## Passage shown
"""

What is diversity & inclusion really?
The terms diversity and inclusion are complementary but not interchangeable, they do not mean the same thing.
Diversity, in the broadest sense means “difference.” Diversity in the context of individualism refers to our humanity and our lived experience. Diversity in group or social norms refers to identities including, but not limited to, gender identity, ethnicity, race, religion, disabilities, nationality, and sexual orientation. Diversity occurs when there is more than one person in the room.
Inclusion, is what happens when different identities feel valued, welcomed, respected, and enough, independently without the comparison to others. Inclusion is a sense of belonging.
The terms combined build a culture of belonging, value, and respect.
At the University of Detroit Jesuit High School and Academy, our dedication to academic excellence and the spiritual development of young men is inseparable from our commitment to diversity and inclusion. It is central to our Jesuit principle of Cura Personalis—to ensure that we care, respect and love oneself and others: the entire person and gift of life from God given to us. We believe creating an environment that each member of our community have an opportunity to thrive and flourish is essential to a successful diverse environment for educational excellence and the advancement of knowledge.

"""

## Problems and tasks
- 1) Answer these from the passage on diversity and inclusion:
(a) What does diversity mean in its broadest sense?
(b) Inclusion is described as a sense of what?
(c) Which Jesuit principle is named?
- 2) Name every identity that the passage on diversity and inclusion lists under diversity in group or social norms.
- 3) Pick up the passage on diversity and inclusion after its final sentence and carry it on.

(Records from a collection)

"""

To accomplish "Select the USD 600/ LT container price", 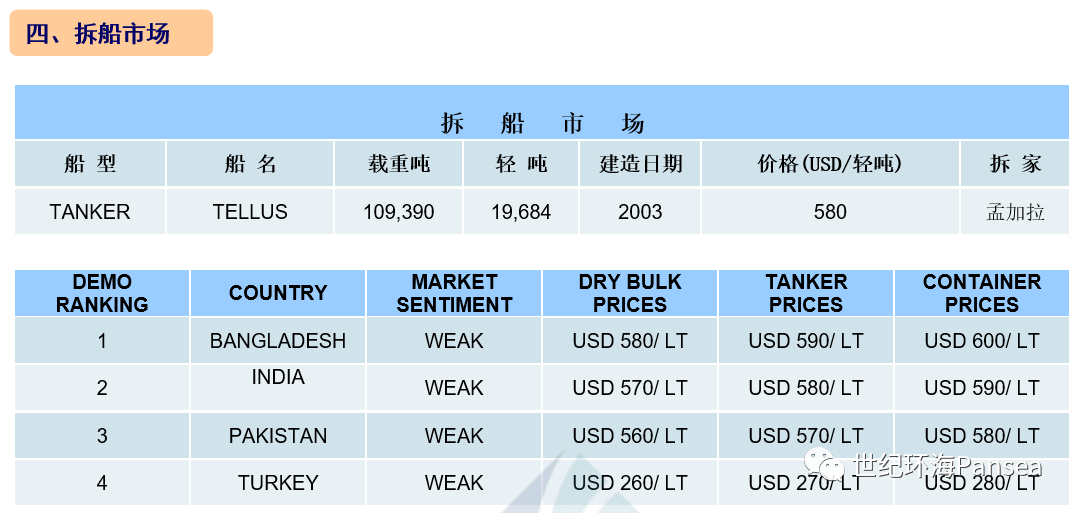I will [x=982, y=340].
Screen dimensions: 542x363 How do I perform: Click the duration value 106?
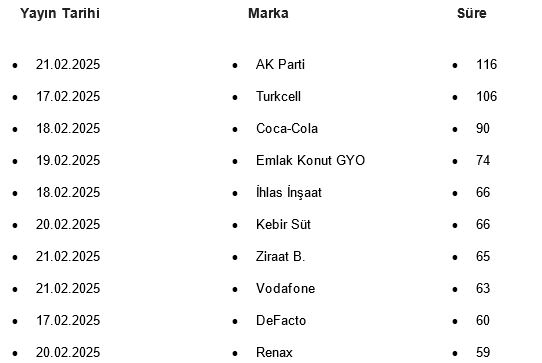[486, 96]
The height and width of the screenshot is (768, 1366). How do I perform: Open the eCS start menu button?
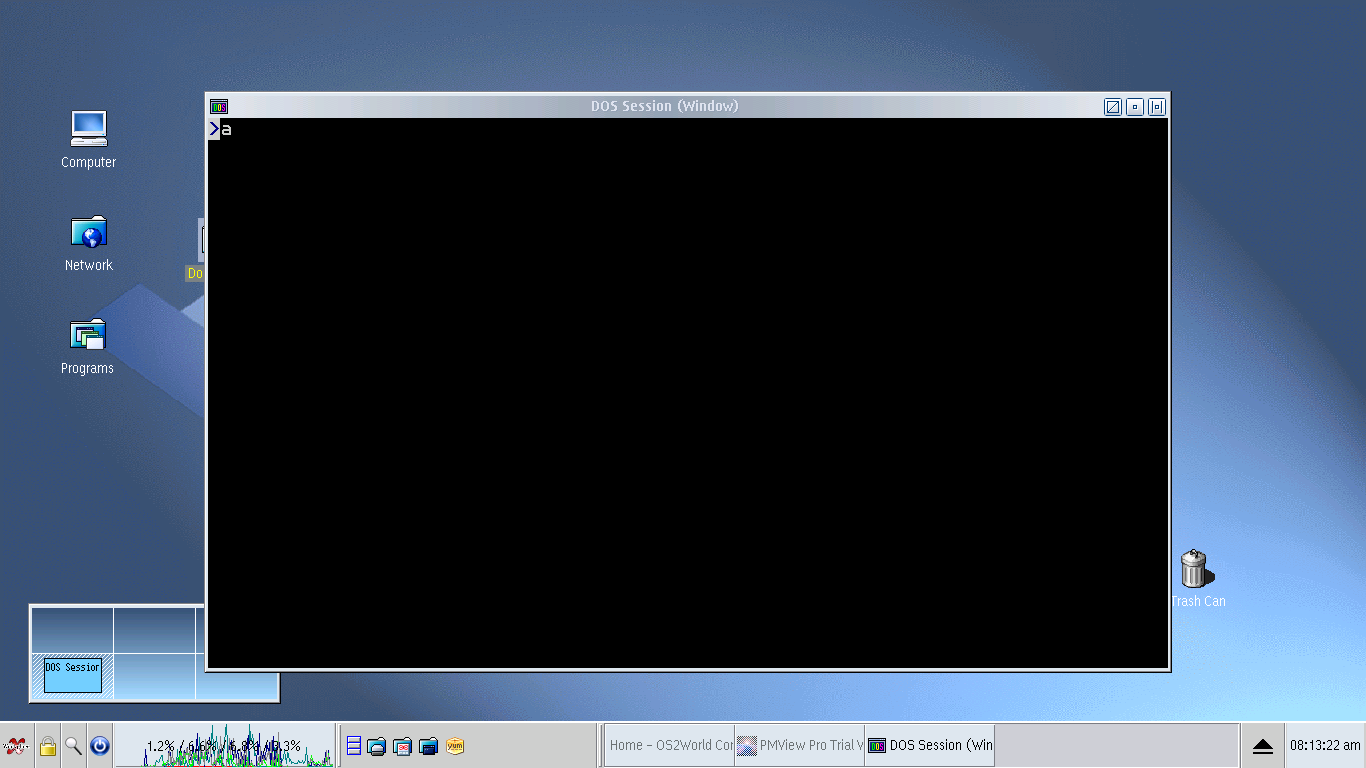coord(16,746)

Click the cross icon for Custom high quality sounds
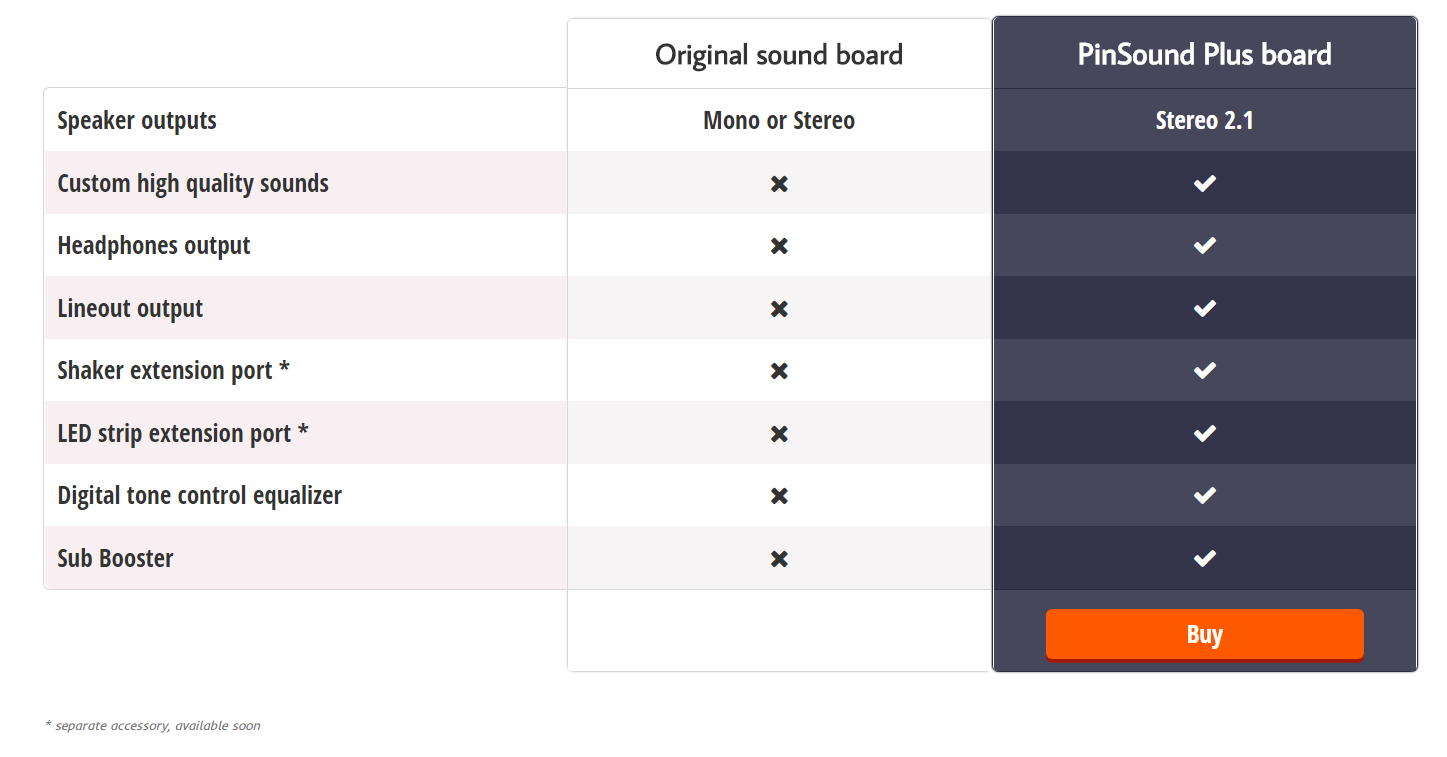click(x=779, y=184)
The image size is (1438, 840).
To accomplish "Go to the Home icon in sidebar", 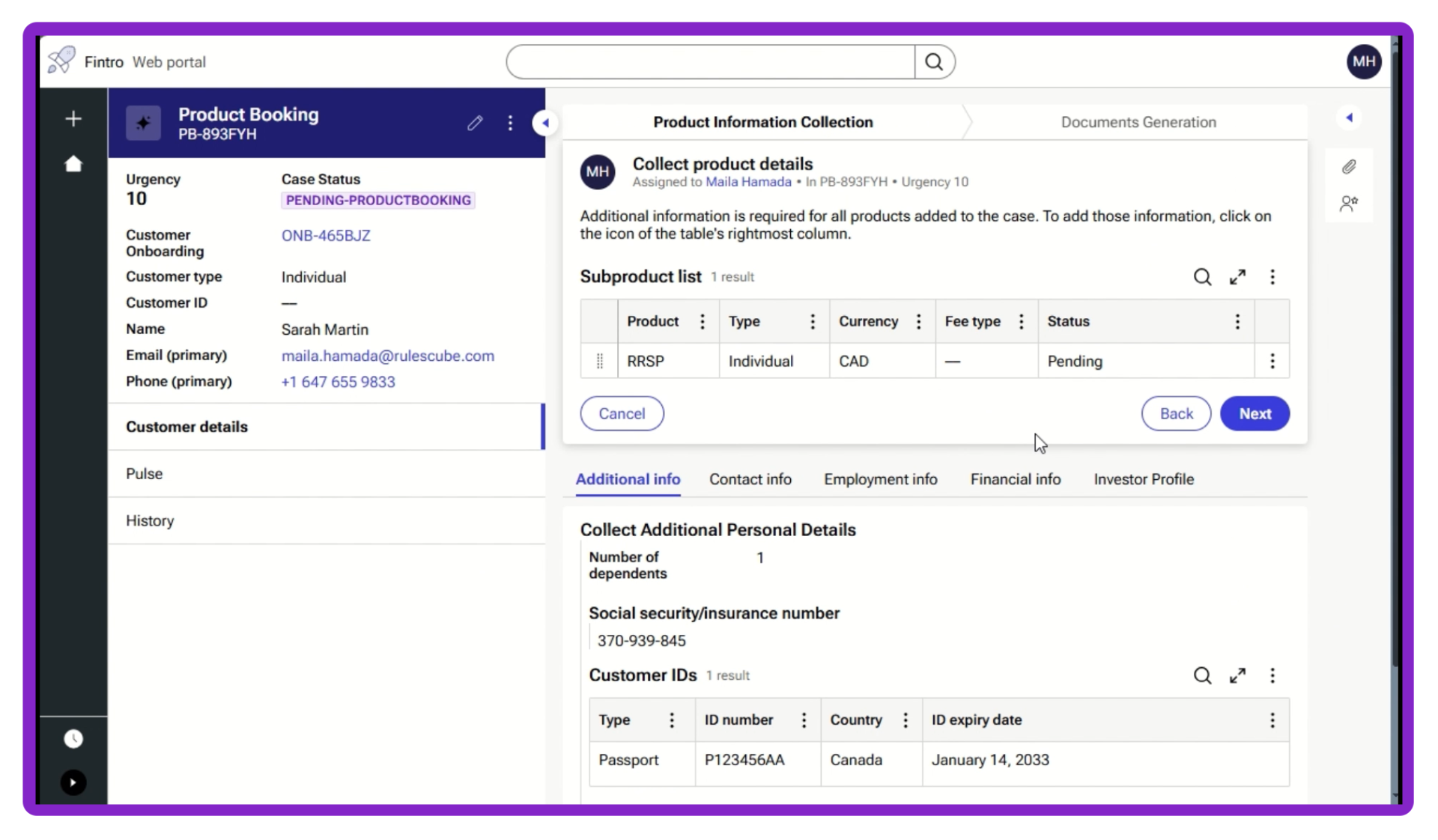I will pyautogui.click(x=73, y=164).
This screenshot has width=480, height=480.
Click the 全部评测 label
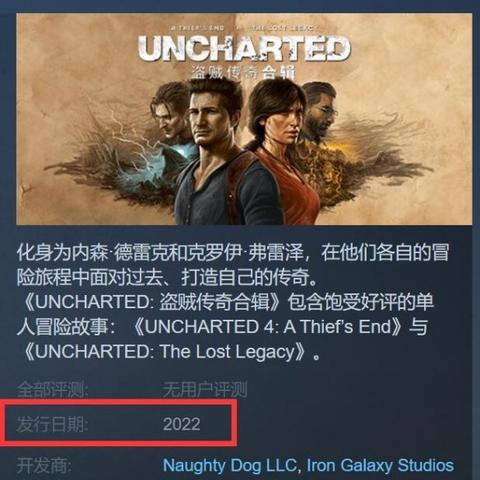point(52,389)
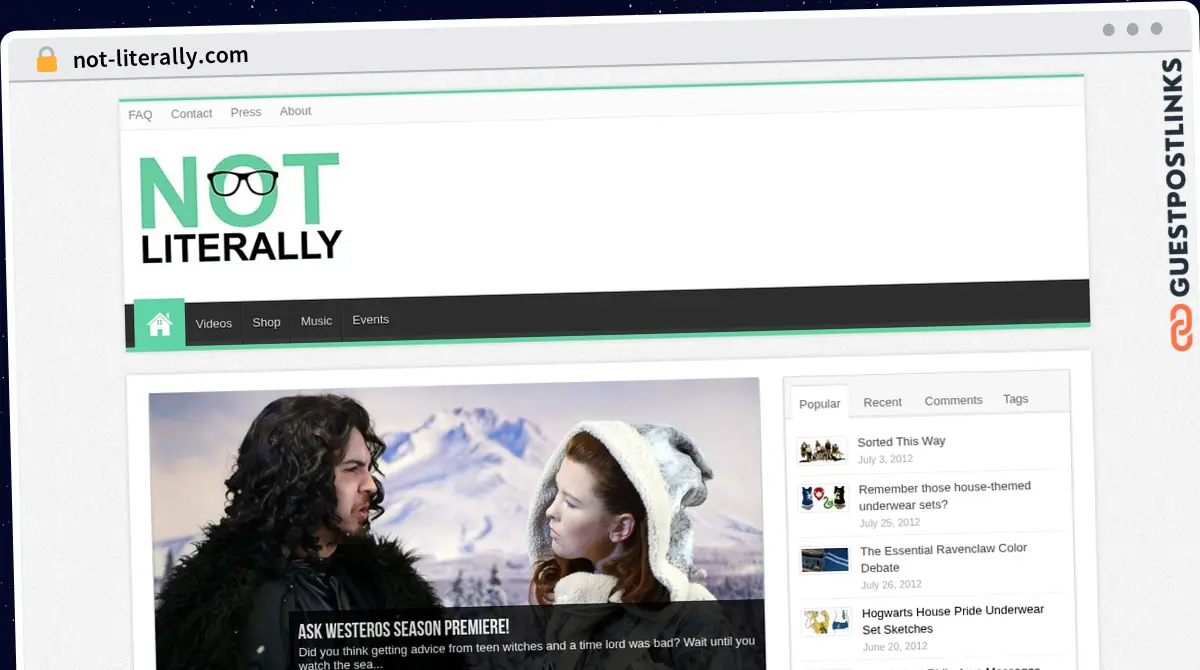This screenshot has height=670, width=1200.
Task: Select the Popular tab
Action: (x=819, y=403)
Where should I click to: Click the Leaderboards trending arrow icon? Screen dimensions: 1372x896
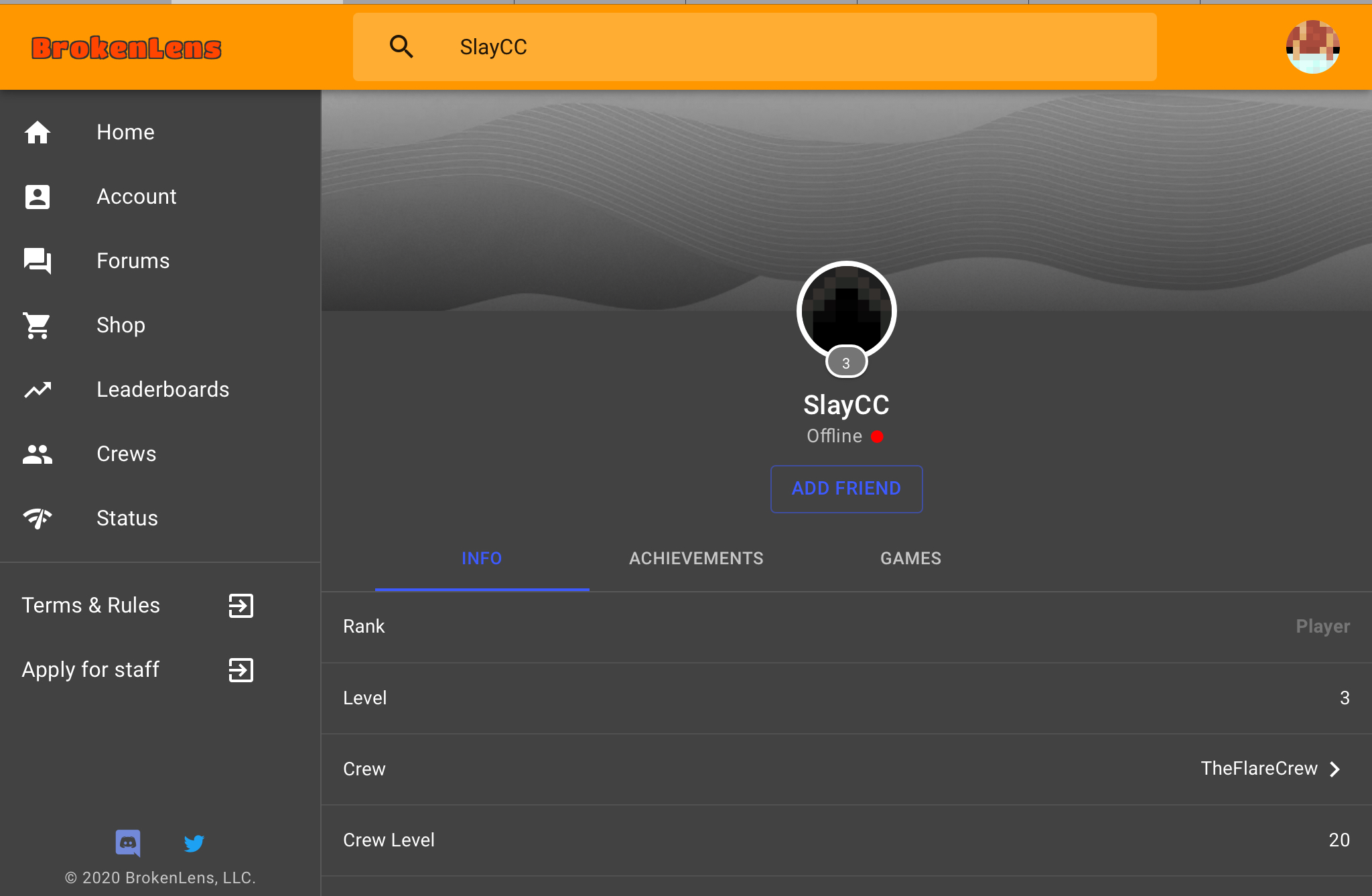coord(38,389)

"""

## Answers to the exercise
- 1)
(a) Difference.
(b) Belonging.
(c) Cura Personalis.

- 2) Gender identity, ethnicity, race, religion, disabilities, nationality, sexual orientation.

- 3)
- U of D Jesuit embraces the uniqueness of human differences, including but not limited to, race and ethnicity, age, culture, gender, national origin, religious commitments, age, (dis)ability status, sexual orientation, socioeconomic status, and political perspective.
- U of D Jesuit commits to undertaking thoughtful initiatives to ensure that the school is a place where differences are embraced, different perspectives are thoughtfully considered, and where every person feels a sense of belonging and inclusion.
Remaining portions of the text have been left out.